Love and loathing in Latin America’s second capital (it’s Miami)

Last week, Miami Marlins’ manager Ozzie Guillén told Time magazine that he “loves” Fidel Castro, and saluted the elderly leader for his many successes at avoiding assassination. “I respect Fidel,” Guillén said. “That son-of-a-bitch is still here.” This unleashed a supposedly deafening outcry in south Florida, prompting the Marlins to suspend Ozzie for five games, and eliciting a public, very emotional mea culpa from the loud-mouthed manager to the community that he now calls home.

Right-wing bloggers in Miami are calling the public fury over Guillén’s comments evidence that the conservative Cuban-American community in Latin America’s “second capital” is as loud and strong as ever. But talk of the incident on social media indicated that this infamous constituency is, as we’ve known for a while, not the only one in Miami that cares about Cuba-related issues.

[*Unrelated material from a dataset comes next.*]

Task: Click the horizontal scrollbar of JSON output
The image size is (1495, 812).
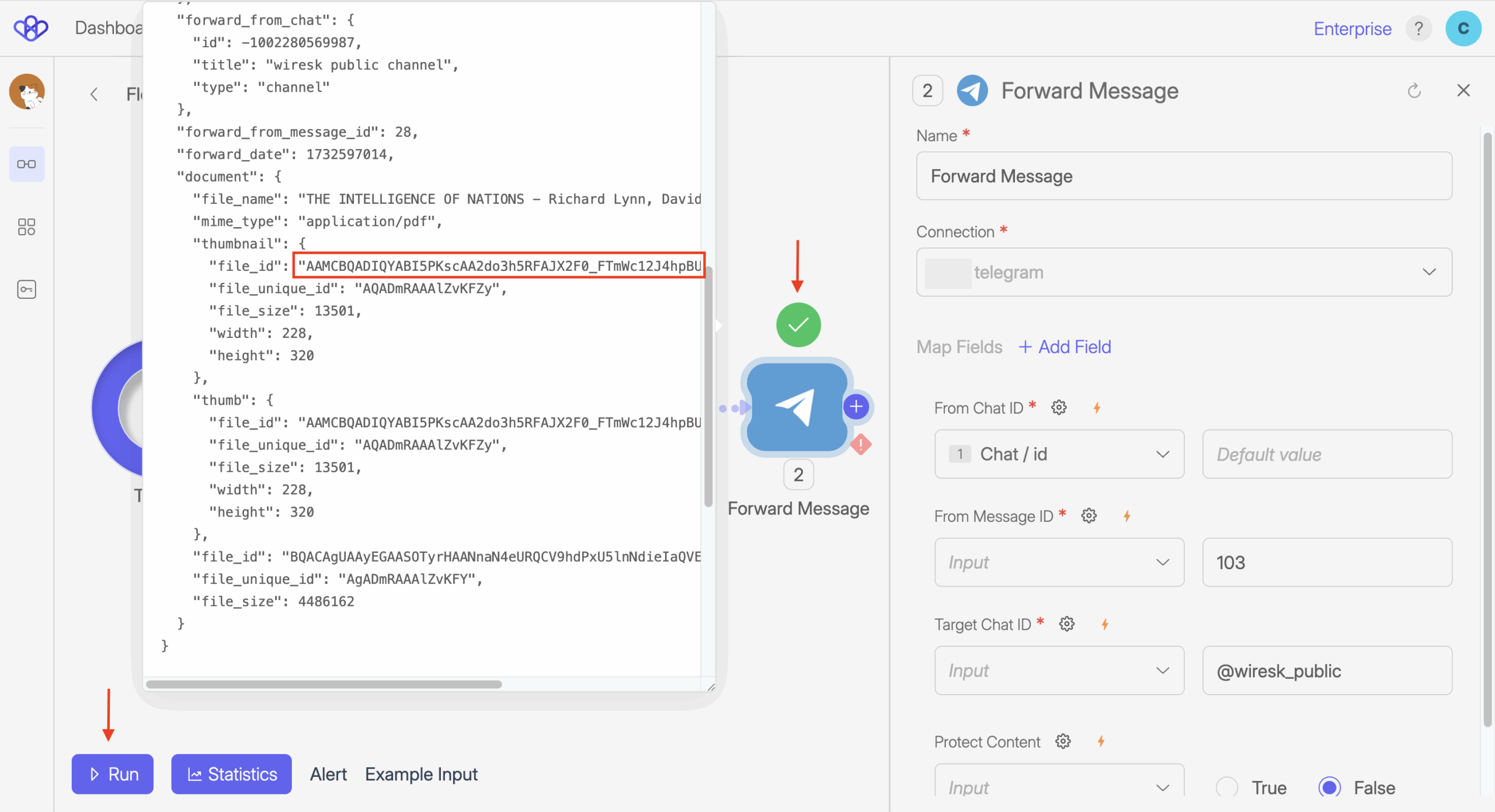Action: 324,684
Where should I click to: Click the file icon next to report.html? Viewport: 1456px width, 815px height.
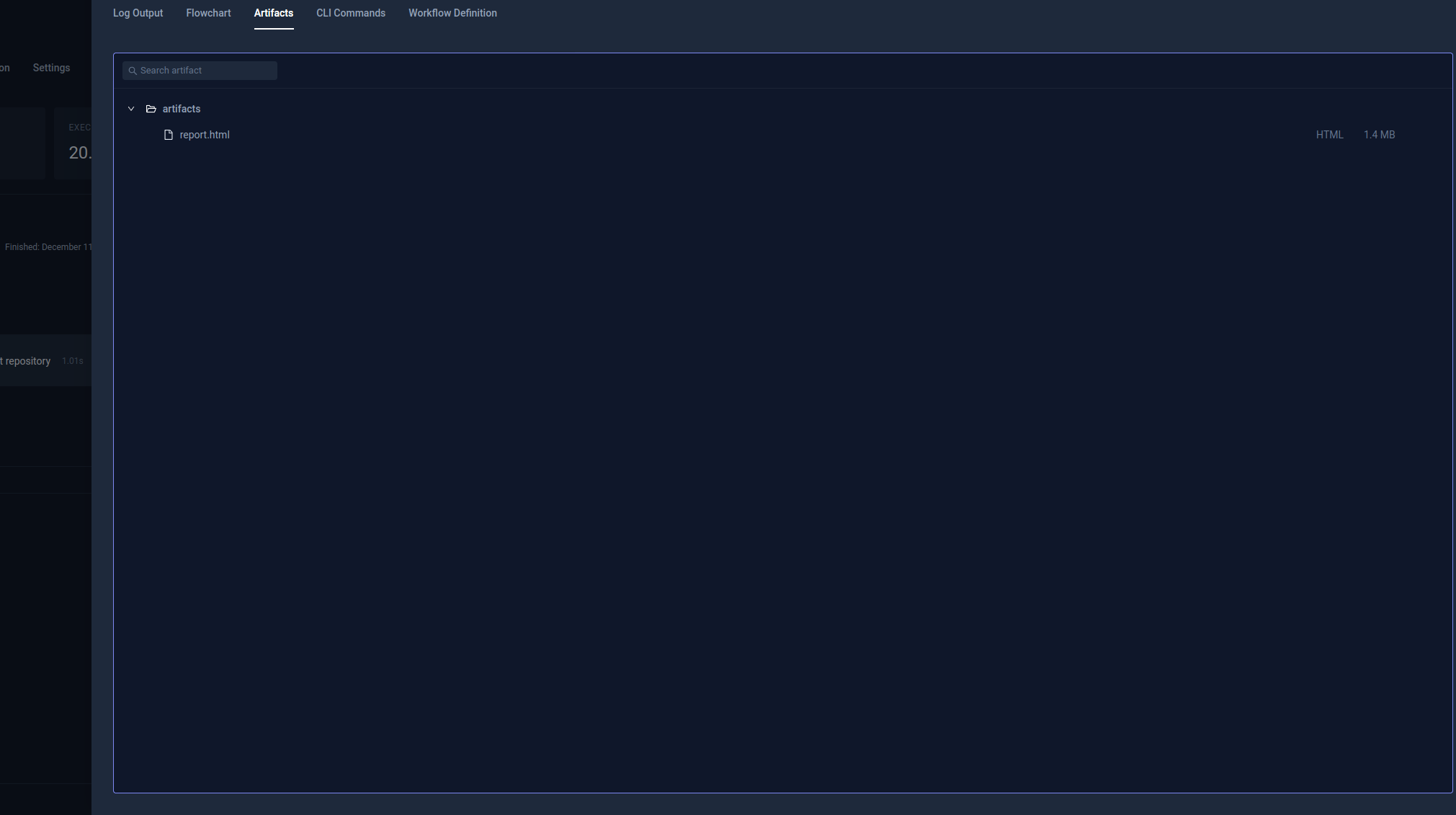[169, 135]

Late last week I conducted an informal content analysis of tweets posted from April 11-14 that contained references to Guillén (with and without hashtag #OzzieGuillen), in both Spanish and English. While there were plenty of tweets that berated Ozzie for being insensitive to Cuban exiles, or mockingly suggested that he probably thinks Adolph Hitler was “the best,” the majority of Guillén-related tweets took a different tone. A few people joked that, thanks to Guillén, George Zimmerman had been demoted to “second most wanted man in Florida.” Most users either forgave him for being a loose cannon, or shook a finger at the Marlins for undermining Ozzie’s right to free speech. Many called the move hypocritical. Cuba-American Miami Herald columnist Armando Salguero (@ArmandoSalguero) tweeted:

RE: Ozzie Guillen saying he loves or respects Fidel Castro, my folks brought me to U.S. so I’d could speak my mind. Others get same right.

There was not quite the groundswell around the “boycott the Marlins” or “fuera Ozzie” sentiment on which the mainstream press so dutifully reported.

On YouTube, videos of an anti-Ozzie demonstration outside of Marlins’ stadium show a group of about a hundred people milling around with “Fuera Ozzie” signs and occasionally shouting the same. At one moment, they come together and begin shouting “boycott” as fifteen or twenty cameramen document the scene. Most of the people in the video are retirement age—there is one prominent woman who appears to be in her thirties, but the group otherwise supports the notion that Miami’s conservative exile community is getting old, and that younger generations are not joining the ranks of what I have come to think of as the “old” guard.

I see no connection between Guillén’s politics and his formidable ability to manage a baseball team. Guillén has obviously done nothing wrong. But I don’t live in under a rock—constitutional and civil rights are not exactly held in high order in Florida these days, and in the Miami exile community, the rules of the game are somewhat different. As a private employer, the Marlins had the right to suspend Ozzie, and they didn’t do it because they care about his politics—they did it because they can’t afford to lose ticket-buyers over the incident. The tide may be turning in Miami, but there are still thousands of fans who are upset about this and will probably show it by giving up their season tickets this year. Local politicians can’t afford it either—the Marlins’ new stadium was built with local tax dollars, and taxpayers are perfectly aware of this.

I recognize that the conservative exile voice remains extremely powerful in Miami, but I’ve come to suspect that this power lies mainly in the hands of political and business elites, and an aging group of “hardliners”–these folks represent some portion of the population, but not all of it. When President Obama carried Miami-Dade county with 58% of the vote in Miami-Dade county in 2008, it became clear that some kind of shift is underway. I hope that what Twitter, YouTube and other social media sites showed last week is evidence that this is not just a liberal media myth, but a sign of a different generation with a different outlook towards Cuba, and towards Washington. I also hope that traditional media folks (I’m looking at you, @Inquirer_2012 and @MedillWatchdog) can heed this as a little lesson in how social media can augment and diversify their coverage of public opinion on red hot controversies like this one.